Entries from a dataset
>> START

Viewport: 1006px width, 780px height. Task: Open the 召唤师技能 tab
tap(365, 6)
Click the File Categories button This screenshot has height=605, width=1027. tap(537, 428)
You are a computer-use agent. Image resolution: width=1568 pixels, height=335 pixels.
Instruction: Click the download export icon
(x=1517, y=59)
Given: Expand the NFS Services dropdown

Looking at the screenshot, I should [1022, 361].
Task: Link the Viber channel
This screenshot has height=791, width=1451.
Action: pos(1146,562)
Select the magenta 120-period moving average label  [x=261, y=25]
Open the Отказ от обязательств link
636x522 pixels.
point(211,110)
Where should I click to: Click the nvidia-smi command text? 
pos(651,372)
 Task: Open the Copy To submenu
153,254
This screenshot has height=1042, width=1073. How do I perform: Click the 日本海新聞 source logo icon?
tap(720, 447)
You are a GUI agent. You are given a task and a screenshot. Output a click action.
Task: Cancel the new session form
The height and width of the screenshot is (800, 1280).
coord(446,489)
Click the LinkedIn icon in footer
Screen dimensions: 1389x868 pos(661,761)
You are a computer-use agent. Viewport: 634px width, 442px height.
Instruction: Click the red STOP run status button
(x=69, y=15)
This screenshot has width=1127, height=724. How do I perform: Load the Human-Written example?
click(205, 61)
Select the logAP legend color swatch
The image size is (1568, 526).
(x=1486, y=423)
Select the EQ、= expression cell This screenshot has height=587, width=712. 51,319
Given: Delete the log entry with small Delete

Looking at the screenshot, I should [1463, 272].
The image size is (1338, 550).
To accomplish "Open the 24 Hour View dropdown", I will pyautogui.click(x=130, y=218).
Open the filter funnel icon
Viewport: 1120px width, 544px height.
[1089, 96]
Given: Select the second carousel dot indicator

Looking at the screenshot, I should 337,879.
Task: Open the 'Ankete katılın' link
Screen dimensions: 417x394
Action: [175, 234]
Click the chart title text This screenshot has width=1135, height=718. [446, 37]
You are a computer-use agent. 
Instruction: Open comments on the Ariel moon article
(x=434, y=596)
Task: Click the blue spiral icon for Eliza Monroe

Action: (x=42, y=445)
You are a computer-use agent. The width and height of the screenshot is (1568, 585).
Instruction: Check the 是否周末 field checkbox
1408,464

>> END

Short task:
Can you write out the data above again, replacing every "computer-use agent" with "desktop agent" and leaving everything else as it is?

Exercise answer:
Viewport: 1006px width, 780px height. Task: Open the 召唤师技能 tab
tap(365, 6)
Click the File Categories button This screenshot has height=605, width=1027. tap(537, 428)
You are a desktop agent. Image resolution: width=1568 pixels, height=335 pixels.
Instruction: Click the download export icon
(x=1517, y=59)
Given: Expand the NFS Services dropdown

Looking at the screenshot, I should [1022, 361].
Task: Link the Viber channel
This screenshot has height=791, width=1451.
Action: pos(1146,562)
Select the magenta 120-period moving average label  [x=261, y=25]
Open the Отказ от обязательств link
636x522 pixels.
point(211,110)
Where should I click to: Click the nvidia-smi command text? 
pos(651,372)
 Task: Open the Copy To submenu
153,254
This screenshot has height=1042, width=1073. How do I perform: Click the 日本海新聞 source logo icon?
tap(720, 447)
You are a GUI agent. You are given a task and a screenshot. Output a click action.
Task: Cancel the new session form
The height and width of the screenshot is (800, 1280).
coord(446,489)
Click the LinkedIn icon in footer
Screen dimensions: 1389x868 pos(661,761)
You are a desktop agent. Viewport: 634px width, 442px height.
Instruction: Click the red STOP run status button
(x=69, y=15)
This screenshot has width=1127, height=724. How do I perform: Load the Human-Written example?
click(205, 61)
Select the logAP legend color swatch
The image size is (1568, 526).
(x=1486, y=423)
Select the EQ、= expression cell This screenshot has height=587, width=712. 51,319
Given: Delete the log entry with small Delete

Looking at the screenshot, I should [1463, 272].
The image size is (1338, 550).
To accomplish "Open the 24 Hour View dropdown", I will pyautogui.click(x=130, y=218).
Open the filter funnel icon
Viewport: 1120px width, 544px height.
[1089, 96]
Given: Select the second carousel dot indicator

Looking at the screenshot, I should 337,879.
Task: Open the 'Ankete katılın' link
Screen dimensions: 417x394
Action: [175, 234]
Click the chart title text This screenshot has width=1135, height=718. [446, 37]
You are a desktop agent. 
Instruction: Open comments on the Ariel moon article
(x=434, y=596)
Task: Click the blue spiral icon for Eliza Monroe

Action: (x=42, y=445)
You are a desktop agent. The width and height of the screenshot is (1568, 585).
Instruction: Check the 是否周末 field checkbox
1408,464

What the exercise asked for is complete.